**Your task**
Work through the records below and copy every line that includes "bell".

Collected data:
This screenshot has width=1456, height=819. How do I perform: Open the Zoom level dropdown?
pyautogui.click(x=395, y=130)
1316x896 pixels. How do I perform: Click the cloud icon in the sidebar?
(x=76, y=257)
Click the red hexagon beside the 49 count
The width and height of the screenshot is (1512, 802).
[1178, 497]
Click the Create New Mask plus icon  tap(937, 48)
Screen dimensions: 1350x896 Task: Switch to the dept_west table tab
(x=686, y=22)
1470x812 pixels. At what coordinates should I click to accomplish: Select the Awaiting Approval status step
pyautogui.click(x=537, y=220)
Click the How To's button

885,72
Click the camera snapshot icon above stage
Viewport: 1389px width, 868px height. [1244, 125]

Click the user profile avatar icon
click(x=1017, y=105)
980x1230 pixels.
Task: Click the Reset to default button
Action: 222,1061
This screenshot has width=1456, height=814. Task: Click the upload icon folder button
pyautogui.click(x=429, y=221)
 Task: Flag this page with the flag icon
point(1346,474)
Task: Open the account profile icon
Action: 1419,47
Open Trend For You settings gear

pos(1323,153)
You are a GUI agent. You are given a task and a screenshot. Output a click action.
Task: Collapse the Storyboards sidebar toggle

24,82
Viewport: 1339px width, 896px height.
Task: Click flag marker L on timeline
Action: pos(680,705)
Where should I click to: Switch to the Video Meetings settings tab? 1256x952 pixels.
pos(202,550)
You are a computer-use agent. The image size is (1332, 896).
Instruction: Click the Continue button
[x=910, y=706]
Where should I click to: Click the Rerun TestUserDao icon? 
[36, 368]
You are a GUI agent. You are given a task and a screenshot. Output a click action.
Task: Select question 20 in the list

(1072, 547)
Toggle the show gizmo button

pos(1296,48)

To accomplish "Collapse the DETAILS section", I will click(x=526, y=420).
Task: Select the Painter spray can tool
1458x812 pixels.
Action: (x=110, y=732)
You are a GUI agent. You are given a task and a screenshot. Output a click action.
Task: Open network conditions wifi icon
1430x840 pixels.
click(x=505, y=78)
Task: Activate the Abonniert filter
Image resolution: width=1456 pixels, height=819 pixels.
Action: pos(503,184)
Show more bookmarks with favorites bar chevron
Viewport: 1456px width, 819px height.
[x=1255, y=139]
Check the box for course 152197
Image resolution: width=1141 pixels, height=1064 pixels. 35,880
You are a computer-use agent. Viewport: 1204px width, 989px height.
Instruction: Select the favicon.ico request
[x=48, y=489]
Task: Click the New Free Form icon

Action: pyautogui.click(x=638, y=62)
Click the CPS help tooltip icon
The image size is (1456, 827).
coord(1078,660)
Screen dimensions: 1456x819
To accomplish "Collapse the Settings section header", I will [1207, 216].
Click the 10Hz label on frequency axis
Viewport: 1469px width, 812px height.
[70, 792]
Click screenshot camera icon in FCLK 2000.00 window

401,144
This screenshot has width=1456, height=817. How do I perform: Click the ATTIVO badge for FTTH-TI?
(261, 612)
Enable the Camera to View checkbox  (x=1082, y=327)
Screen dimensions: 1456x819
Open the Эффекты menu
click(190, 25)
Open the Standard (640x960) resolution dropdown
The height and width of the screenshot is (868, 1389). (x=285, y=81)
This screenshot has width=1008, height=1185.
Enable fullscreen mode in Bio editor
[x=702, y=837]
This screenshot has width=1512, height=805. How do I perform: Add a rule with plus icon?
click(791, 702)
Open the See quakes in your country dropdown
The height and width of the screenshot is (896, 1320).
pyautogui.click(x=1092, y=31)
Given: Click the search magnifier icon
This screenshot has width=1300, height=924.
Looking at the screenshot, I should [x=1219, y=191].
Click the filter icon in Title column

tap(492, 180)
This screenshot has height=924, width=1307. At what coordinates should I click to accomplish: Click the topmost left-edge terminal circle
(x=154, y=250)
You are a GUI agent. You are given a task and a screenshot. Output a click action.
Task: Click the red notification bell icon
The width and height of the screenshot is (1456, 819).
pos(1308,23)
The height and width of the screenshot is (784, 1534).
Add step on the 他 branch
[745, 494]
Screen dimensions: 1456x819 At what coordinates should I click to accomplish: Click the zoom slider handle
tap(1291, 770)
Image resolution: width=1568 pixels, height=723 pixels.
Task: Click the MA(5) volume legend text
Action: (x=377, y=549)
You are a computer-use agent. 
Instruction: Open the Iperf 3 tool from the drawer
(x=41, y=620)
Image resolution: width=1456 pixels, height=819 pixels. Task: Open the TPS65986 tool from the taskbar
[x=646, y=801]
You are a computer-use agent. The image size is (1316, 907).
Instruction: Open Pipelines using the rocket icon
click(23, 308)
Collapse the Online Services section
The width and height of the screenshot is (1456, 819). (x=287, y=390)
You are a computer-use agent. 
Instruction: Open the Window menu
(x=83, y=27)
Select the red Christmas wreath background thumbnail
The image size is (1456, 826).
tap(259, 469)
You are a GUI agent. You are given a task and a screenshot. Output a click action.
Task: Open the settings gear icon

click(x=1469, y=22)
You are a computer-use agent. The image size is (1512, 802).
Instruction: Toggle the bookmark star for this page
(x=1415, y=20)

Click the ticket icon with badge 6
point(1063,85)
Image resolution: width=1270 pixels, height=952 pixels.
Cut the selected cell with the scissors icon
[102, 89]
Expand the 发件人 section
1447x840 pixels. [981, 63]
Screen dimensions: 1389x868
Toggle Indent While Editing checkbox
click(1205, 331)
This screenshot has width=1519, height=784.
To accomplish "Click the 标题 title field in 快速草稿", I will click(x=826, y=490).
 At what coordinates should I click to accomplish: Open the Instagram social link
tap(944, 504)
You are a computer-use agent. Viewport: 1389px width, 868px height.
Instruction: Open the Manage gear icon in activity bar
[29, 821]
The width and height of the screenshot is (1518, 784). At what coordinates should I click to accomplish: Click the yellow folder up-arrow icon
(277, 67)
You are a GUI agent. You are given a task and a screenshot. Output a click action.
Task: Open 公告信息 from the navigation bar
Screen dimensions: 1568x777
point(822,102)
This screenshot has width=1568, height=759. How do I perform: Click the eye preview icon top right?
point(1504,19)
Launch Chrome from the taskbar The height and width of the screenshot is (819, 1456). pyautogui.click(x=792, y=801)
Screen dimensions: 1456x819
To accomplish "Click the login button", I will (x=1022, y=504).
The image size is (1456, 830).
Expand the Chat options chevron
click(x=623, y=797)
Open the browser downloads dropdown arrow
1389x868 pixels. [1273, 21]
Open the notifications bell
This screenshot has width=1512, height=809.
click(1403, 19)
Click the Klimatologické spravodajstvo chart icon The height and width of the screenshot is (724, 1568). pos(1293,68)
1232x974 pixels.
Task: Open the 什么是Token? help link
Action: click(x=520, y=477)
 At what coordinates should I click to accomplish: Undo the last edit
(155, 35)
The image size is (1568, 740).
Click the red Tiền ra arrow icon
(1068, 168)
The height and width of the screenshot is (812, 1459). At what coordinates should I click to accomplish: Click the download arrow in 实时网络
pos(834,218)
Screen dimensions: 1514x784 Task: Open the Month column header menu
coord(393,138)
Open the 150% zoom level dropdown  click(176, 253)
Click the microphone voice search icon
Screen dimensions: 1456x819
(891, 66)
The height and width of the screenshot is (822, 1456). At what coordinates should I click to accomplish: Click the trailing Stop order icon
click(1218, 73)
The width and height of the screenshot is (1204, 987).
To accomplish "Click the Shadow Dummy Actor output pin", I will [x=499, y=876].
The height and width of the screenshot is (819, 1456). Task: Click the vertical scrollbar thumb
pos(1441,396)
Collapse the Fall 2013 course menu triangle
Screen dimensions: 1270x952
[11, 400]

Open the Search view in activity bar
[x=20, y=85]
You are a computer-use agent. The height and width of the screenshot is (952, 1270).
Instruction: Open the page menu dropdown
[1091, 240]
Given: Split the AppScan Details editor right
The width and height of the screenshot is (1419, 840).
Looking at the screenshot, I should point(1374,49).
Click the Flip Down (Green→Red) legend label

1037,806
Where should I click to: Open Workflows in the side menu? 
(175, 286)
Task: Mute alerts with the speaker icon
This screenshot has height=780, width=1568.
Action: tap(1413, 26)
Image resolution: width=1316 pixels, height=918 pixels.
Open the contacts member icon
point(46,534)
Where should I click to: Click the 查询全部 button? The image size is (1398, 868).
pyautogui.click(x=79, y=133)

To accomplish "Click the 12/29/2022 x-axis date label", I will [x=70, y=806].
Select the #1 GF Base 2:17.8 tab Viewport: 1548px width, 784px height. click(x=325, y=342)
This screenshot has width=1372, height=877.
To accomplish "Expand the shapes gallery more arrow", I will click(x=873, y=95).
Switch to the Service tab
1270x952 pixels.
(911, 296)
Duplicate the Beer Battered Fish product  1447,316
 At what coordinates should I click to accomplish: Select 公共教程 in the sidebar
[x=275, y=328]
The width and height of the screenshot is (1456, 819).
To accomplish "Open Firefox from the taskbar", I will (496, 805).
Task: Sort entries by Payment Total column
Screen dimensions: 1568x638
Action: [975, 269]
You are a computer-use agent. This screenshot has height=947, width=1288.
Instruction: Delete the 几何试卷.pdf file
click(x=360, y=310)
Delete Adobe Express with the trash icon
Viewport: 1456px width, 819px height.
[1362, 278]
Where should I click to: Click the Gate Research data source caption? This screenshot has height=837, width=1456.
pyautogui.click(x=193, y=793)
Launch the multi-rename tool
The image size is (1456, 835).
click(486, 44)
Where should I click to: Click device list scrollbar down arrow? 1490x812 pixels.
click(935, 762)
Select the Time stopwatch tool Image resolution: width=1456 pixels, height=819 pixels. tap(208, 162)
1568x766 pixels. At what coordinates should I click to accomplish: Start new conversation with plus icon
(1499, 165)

**Task result**
Task: Click the red notification bell icon
Open the notifications bell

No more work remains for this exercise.